Present optimization approaches for the mechanical structures usually neglect the uncertainty of material characteristics and the influence of their dynamic characteristics on the overall performance. Moreover, the algorithms for solving the optimization problems are often inefficient. To overcome the above shortcomings, the robust optimization method of the dynamic characteristics of mechanical structures based on double renewal Kriging models is proposed. A robust optimization model including both the means and variances of the mechanical structures' dynamic characteristics in the objectives is established. The model includes the deformation of mechanical structures as constraints. The kriging models that can accurately and efficiently obtain the values of objective and constraint functions are constructed based on the Latin hypercube experimental design, double update strategy, and the sample point encryption technology in both the local area of maximum error and the neighborhood of the approximate optimal solution. And then all the Pareto optimal solutions to the robust optimization problem of the mechanical structures' dynamic characteristics are located by integrating a neighborhood cultivation-based genetic algorithm with the double renewal Kriging model. The robust optimal design of the dynamic characteristics of the cone-shape fixed structure of a large turbogenerator's stator end windings verifies the validity of the proposed method as well as its superiority over the deterministic ones.

Influence of Copper Shield Structure on 3-D Electromagnetic Field, Fluid and Temperature Fields in End Region of Large Turbogenerator

A new kind of the copper shield structure called the empty solid copper shield structure (ESCSS) in the large turbogenerator is proposed in this paper. Based on the complex structure characteristics of a 330-MW water-hydrogen-hydrogen cooled turbogenerator, the flow network within a half of the generator is established, and the total flow rate, pressure, flow rates (boundary conditions) of the various ventilation ducts and the chambers in the generator are separately obtained after solving the equations of the flow network when the traditional copper shield structure and the ESCSS are adopted. The 3-D transient electromagnetic field of the generator end region is calculated by using the time-stepping FEM, and the electromagnetic loss distributions (heat sources) are determined separately.
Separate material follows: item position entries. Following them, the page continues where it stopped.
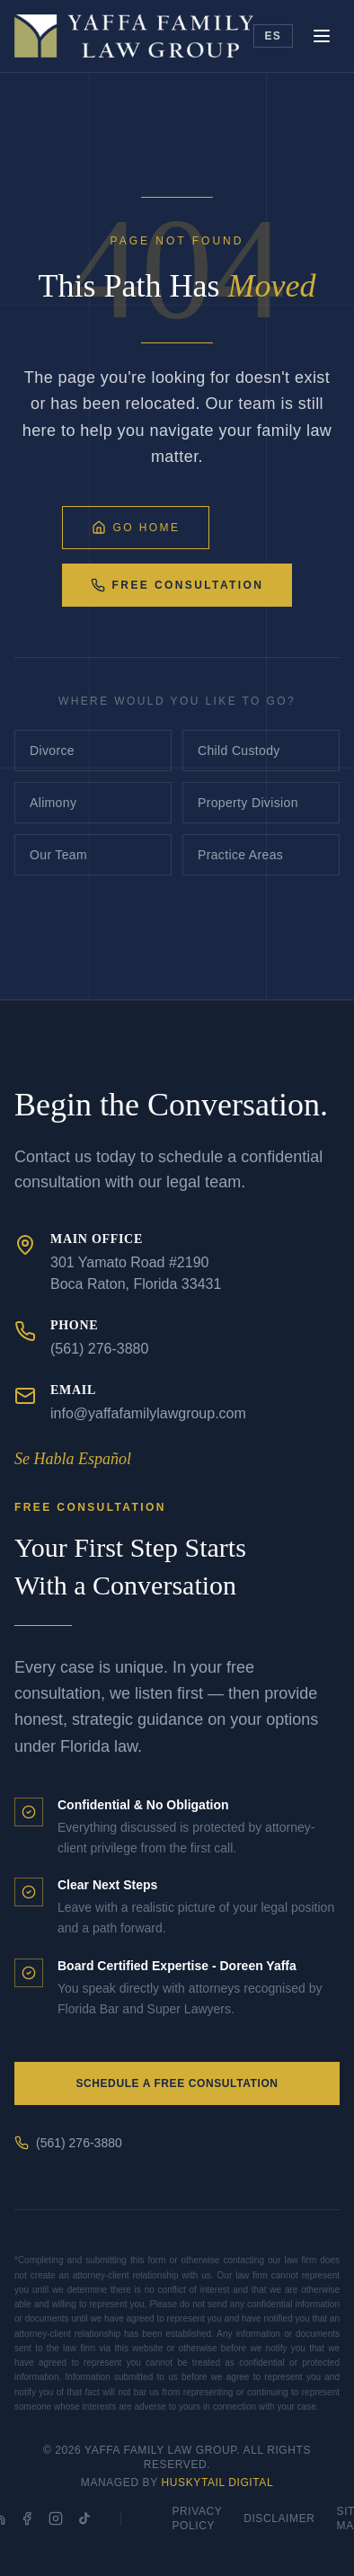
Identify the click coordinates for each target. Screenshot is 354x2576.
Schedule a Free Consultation (176, 2083)
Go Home (136, 527)
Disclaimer (278, 2518)
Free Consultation (177, 585)
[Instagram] (56, 2518)
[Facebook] (27, 2518)
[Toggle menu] (322, 36)
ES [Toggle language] (273, 36)
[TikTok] (84, 2518)
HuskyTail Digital (218, 2482)
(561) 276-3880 (68, 2143)
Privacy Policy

Then, the fluid and thermal analysis model for the whole end region is established. Through numerical calculating, the whole end region 3-D fluid and temperature distributions are obtained separately. The results show that the new copper shield structure makes the copper shield temperature much lower. Meanwhile, the copper shield material is saved. The obtained conclusions may provide useful reference for the optimal design and research of the large turbogenerator.